● **Records from a data collection**
----

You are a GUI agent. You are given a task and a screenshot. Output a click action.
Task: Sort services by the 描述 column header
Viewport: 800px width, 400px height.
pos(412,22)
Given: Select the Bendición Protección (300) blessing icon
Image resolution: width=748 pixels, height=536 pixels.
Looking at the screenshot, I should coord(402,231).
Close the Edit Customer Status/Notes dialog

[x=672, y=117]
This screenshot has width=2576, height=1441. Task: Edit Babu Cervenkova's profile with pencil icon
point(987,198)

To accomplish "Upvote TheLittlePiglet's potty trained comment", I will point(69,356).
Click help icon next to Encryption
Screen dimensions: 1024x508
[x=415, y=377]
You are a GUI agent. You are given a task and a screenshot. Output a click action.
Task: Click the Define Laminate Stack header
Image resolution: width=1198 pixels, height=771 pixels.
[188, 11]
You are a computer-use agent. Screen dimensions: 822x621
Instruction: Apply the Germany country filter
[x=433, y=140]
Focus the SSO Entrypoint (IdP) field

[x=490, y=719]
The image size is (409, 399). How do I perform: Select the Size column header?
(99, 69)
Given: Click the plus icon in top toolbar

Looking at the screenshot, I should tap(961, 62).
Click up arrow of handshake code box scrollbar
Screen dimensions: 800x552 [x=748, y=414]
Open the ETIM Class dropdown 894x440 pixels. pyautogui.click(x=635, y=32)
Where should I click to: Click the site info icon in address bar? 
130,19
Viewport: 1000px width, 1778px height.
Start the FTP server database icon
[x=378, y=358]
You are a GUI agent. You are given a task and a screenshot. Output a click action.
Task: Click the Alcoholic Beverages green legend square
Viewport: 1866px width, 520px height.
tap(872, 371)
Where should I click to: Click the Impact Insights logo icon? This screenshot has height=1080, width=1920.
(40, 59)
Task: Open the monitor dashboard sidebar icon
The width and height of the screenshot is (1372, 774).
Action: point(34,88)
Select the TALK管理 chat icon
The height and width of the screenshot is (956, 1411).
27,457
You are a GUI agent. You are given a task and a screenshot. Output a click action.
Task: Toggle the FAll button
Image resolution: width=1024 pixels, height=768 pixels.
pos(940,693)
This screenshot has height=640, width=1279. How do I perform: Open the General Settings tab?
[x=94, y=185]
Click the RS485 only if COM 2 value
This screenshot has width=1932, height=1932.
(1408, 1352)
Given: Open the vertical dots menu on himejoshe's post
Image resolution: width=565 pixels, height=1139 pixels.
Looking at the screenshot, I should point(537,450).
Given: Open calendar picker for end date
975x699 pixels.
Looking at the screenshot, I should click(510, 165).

----

● **INSTRUCTIONS TO FOLLOW**
Would you retype the lines of the data above, from the one holding "Given: Click the plus icon in top toolbar" through its final line, exactly and without adding any other line?

● **RESPONSE FOR THIS EXERCISE**
Given: Click the plus icon in top toolbar

Looking at the screenshot, I should tap(961, 62).
Click up arrow of handshake code box scrollbar
Screen dimensions: 800x552 [x=748, y=414]
Open the ETIM Class dropdown 894x440 pixels. pyautogui.click(x=635, y=32)
Where should I click to: Click the site info icon in address bar? 
130,19
Viewport: 1000px width, 1778px height.
Start the FTP server database icon
[x=378, y=358]
You are a GUI agent. You are given a task and a screenshot. Output a click action.
Task: Click the Alcoholic Beverages green legend square
Viewport: 1866px width, 520px height.
tap(872, 371)
Where should I click to: Click the Impact Insights logo icon? This screenshot has height=1080, width=1920.
(40, 59)
Task: Open the monitor dashboard sidebar icon
The width and height of the screenshot is (1372, 774).
Action: point(34,88)
Select the TALK管理 chat icon
The height and width of the screenshot is (956, 1411).
27,457
You are a GUI agent. You are given a task and a screenshot. Output a click action.
Task: Toggle the FAll button
Image resolution: width=1024 pixels, height=768 pixels.
pos(940,693)
This screenshot has height=640, width=1279. How do I perform: Open the General Settings tab?
[x=94, y=185]
Click the RS485 only if COM 2 value
This screenshot has width=1932, height=1932.
(1408, 1352)
Given: Open the vertical dots menu on himejoshe's post
Image resolution: width=565 pixels, height=1139 pixels.
Looking at the screenshot, I should point(537,450).
Given: Open calendar picker for end date
975x699 pixels.
Looking at the screenshot, I should click(510, 165).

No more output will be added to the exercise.